== Activity ==
Retype the records below exactly as they appear.

== Provided information ==
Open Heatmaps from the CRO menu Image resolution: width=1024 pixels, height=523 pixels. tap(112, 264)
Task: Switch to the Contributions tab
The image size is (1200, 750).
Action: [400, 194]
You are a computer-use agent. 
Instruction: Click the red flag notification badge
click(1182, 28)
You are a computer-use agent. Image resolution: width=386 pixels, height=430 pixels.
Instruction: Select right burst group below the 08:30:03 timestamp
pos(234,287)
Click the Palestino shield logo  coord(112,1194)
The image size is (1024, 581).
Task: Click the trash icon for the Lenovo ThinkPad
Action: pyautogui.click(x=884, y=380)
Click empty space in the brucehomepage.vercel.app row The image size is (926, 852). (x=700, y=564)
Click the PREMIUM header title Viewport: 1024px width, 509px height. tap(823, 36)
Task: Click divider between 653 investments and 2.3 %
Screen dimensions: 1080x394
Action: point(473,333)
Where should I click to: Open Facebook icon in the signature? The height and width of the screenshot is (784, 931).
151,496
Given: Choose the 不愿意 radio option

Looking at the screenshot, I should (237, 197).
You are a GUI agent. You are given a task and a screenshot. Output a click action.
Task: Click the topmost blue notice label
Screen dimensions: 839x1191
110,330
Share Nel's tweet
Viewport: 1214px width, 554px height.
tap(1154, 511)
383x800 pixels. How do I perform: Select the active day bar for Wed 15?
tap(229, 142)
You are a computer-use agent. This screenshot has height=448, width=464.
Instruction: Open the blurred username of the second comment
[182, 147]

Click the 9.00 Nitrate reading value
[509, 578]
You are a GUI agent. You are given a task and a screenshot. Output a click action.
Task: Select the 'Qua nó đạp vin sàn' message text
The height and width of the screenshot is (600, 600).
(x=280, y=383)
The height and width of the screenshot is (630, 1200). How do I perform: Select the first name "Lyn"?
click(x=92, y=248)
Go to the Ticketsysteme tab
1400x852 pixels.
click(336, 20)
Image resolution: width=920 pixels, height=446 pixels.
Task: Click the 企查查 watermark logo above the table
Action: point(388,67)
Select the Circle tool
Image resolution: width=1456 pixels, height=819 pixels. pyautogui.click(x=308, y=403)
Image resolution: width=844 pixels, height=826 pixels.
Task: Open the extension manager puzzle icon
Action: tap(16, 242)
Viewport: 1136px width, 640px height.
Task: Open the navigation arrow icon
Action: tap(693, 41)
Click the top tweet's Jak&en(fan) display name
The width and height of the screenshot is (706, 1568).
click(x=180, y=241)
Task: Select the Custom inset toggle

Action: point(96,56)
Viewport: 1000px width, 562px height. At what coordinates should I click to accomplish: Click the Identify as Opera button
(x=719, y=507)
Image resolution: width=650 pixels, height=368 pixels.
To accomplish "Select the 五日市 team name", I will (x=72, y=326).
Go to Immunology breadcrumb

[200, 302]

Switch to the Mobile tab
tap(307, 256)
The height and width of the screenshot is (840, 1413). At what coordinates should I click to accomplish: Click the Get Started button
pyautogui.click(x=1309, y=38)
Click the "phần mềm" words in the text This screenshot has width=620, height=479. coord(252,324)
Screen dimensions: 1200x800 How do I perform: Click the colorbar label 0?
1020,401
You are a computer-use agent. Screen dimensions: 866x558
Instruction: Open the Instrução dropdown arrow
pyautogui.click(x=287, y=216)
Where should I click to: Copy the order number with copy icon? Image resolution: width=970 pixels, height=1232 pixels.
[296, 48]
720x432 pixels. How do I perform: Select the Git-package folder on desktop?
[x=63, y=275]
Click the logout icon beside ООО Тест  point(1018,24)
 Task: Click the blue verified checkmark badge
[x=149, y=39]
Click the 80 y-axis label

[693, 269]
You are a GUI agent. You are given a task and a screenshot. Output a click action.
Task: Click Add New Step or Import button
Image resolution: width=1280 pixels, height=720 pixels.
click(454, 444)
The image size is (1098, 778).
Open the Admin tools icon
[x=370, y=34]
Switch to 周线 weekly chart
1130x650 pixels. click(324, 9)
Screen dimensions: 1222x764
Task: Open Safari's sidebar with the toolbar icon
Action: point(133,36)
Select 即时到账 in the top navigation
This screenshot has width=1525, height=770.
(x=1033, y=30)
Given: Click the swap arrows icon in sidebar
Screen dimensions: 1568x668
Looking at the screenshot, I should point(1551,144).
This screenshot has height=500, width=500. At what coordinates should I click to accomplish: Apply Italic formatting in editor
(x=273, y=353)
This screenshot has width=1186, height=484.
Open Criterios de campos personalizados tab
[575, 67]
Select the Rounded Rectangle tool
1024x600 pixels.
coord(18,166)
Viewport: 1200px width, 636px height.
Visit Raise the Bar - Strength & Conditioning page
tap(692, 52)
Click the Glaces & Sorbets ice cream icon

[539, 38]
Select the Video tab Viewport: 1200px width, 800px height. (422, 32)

== Response area ==
Open Heatmaps from the CRO menu Image resolution: width=1024 pixels, height=523 pixels. tap(112, 264)
Task: Switch to the Contributions tab
The image size is (1200, 750).
Action: [400, 194]
You are a computer-use agent. 
Instruction: Click the red flag notification badge
click(1182, 28)
You are a computer-use agent. Image resolution: width=386 pixels, height=430 pixels.
Instruction: Select right burst group below the 08:30:03 timestamp
pos(234,287)
Click the Palestino shield logo  coord(112,1194)
The image size is (1024, 581).
Task: Click the trash icon for the Lenovo ThinkPad
Action: pyautogui.click(x=884, y=380)
Click empty space in the brucehomepage.vercel.app row The image size is (926, 852). (x=700, y=564)
Click the PREMIUM header title Viewport: 1024px width, 509px height. tap(823, 36)
Task: Click divider between 653 investments and 2.3 %
Screen dimensions: 1080x394
Action: point(473,333)
Where should I click to: Open Facebook icon in the signature? The height and width of the screenshot is (784, 931).
151,496
Given: Choose the 不愿意 radio option

Looking at the screenshot, I should (237, 197).
You are a GUI agent. You are given a task and a screenshot. Output a click action.
Task: Click the topmost blue notice label
Screen dimensions: 839x1191
110,330
Share Nel's tweet
Viewport: 1214px width, 554px height.
tap(1154, 511)
383x800 pixels. How do I perform: Select the active day bar for Wed 15?
tap(229, 142)
You are a computer-use agent. This screenshot has height=448, width=464.
Instruction: Open the blurred username of the second comment
[182, 147]

Click the 9.00 Nitrate reading value
[509, 578]
You are a GUI agent. You are given a task and a screenshot. Output a click action.
Task: Select the 'Qua nó đạp vin sàn' message text
The height and width of the screenshot is (600, 600).
(x=280, y=383)
The height and width of the screenshot is (630, 1200). How do I perform: Select the first name "Lyn"?
click(x=92, y=248)
Go to the Ticketsysteme tab
1400x852 pixels.
click(336, 20)
Image resolution: width=920 pixels, height=446 pixels.
Task: Click the 企查查 watermark logo above the table
Action: point(388,67)
Select the Circle tool
Image resolution: width=1456 pixels, height=819 pixels. pyautogui.click(x=308, y=403)
Image resolution: width=844 pixels, height=826 pixels.
Task: Open the extension manager puzzle icon
Action: tap(16, 242)
Viewport: 1136px width, 640px height.
Task: Open the navigation arrow icon
Action: tap(693, 41)
Click the top tweet's Jak&en(fan) display name
The width and height of the screenshot is (706, 1568).
click(x=180, y=241)
Task: Select the Custom inset toggle

Action: point(96,56)
Viewport: 1000px width, 562px height. At what coordinates should I click to accomplish: Click the Identify as Opera button
(x=719, y=507)
Image resolution: width=650 pixels, height=368 pixels.
To accomplish "Select the 五日市 team name", I will (x=72, y=326).
Go to Immunology breadcrumb

[200, 302]

Switch to the Mobile tab
tap(307, 256)
The height and width of the screenshot is (840, 1413). At what coordinates should I click to accomplish: Click the Get Started button
pyautogui.click(x=1309, y=38)
Click the "phần mềm" words in the text This screenshot has width=620, height=479. coord(252,324)
Screen dimensions: 1200x800 How do I perform: Click the colorbar label 0?
1020,401
You are a computer-use agent. Screen dimensions: 866x558
Instruction: Open the Instrução dropdown arrow
pyautogui.click(x=287, y=216)
Where should I click to: Copy the order number with copy icon? Image resolution: width=970 pixels, height=1232 pixels.
[296, 48]
720x432 pixels. How do I perform: Select the Git-package folder on desktop?
[x=63, y=275]
Click the logout icon beside ООО Тест  point(1018,24)
 Task: Click the blue verified checkmark badge
[x=149, y=39]
Click the 80 y-axis label

[693, 269]
You are a GUI agent. You are given a task and a screenshot. Output a click action.
Task: Click Add New Step or Import button
Image resolution: width=1280 pixels, height=720 pixels.
click(454, 444)
The image size is (1098, 778).
Open the Admin tools icon
[x=370, y=34]
Switch to 周线 weekly chart
1130x650 pixels. click(324, 9)
Screen dimensions: 1222x764
Task: Open Safari's sidebar with the toolbar icon
Action: point(133,36)
Select 即时到账 in the top navigation
This screenshot has width=1525, height=770.
(x=1033, y=30)
Given: Click the swap arrows icon in sidebar
Screen dimensions: 1568x668
Looking at the screenshot, I should point(1551,144).
This screenshot has height=500, width=500. At what coordinates should I click to accomplish: Apply Italic formatting in editor
(x=273, y=353)
This screenshot has width=1186, height=484.
Open Criterios de campos personalizados tab
[575, 67]
Select the Rounded Rectangle tool
1024x600 pixels.
coord(18,166)
Viewport: 1200px width, 636px height.
Visit Raise the Bar - Strength & Conditioning page
tap(692, 52)
Click the Glaces & Sorbets ice cream icon

[539, 38]
Select the Video tab Viewport: 1200px width, 800px height. (422, 32)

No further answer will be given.